Dominique Manotti (geboren 1942 in Paris) steht als Name einzigartig für den politisch brisanten Roman noir. Sie verbindet verbürgte Fälle mit fiktionalisierten und frei erfundenen Momenten, wobei sie die Fantasie stets in den Dienst einer gesellschaftlichen Analyse stellt. Ihre fundamentale Kritik der globalen Verhältnisse ist frei von Pathos und aufdringlichen ideologischen Ausdeutungen.
Mit „Ausbruch“, einem Kriminalhörspiel in zwei Teilen, beginnt die Werkschau, die sich aus dem umfangreichen Œuvre dieser engagierten Autorin exemplarisch vier Titel herausgreift.

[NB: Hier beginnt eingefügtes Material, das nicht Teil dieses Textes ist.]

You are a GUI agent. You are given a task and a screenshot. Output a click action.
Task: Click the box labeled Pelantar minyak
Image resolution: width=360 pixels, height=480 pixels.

Italien 1987: Der junge Kleinkriminelle Filippo Zuliani freundet sich im Gefängnis mit Carlo an, einem politischen Gefangenen der extremen Linken. Carlo ist ein Charismatiker, den Filippo bewundert. Gemeinsam gelingt ihnen die Flucht. Die für Carlo bei einem Banküberfall in Mailand tragisch endet – was Filippo wiederum in eine Krise stürzt. In Paris sucht er den Kontakt zu Exil-Italienern, und um eine ehemalige Aktivistin zu beeindrucken, versucht er, seine Geschichte aufzuschreiben. Das Buch verspricht, ein Bestseller zu werden – aber ist das Ganze nicht reine Fiktion? Als Schelm und Hochstapler gerät Filippo zwischen die Fronten aus Polit-Exilanten, linken Aktivistinnen, italienischer Polizei und Geheimdiensten. Manottis Roman über den kleinen Gauner Filippo Zuliani, der durch seine Knastbekanntschaft mit einem Kopf der Roten Brigaden in die links-intellektuellen Kreise von Paris aufsteigt und zum gefeierten Romanautor avanciert, rollt eine wichtige Phase der italienischen Geschichte wieder auf, ohne dabei in Revolutionsromantik zu verfallen.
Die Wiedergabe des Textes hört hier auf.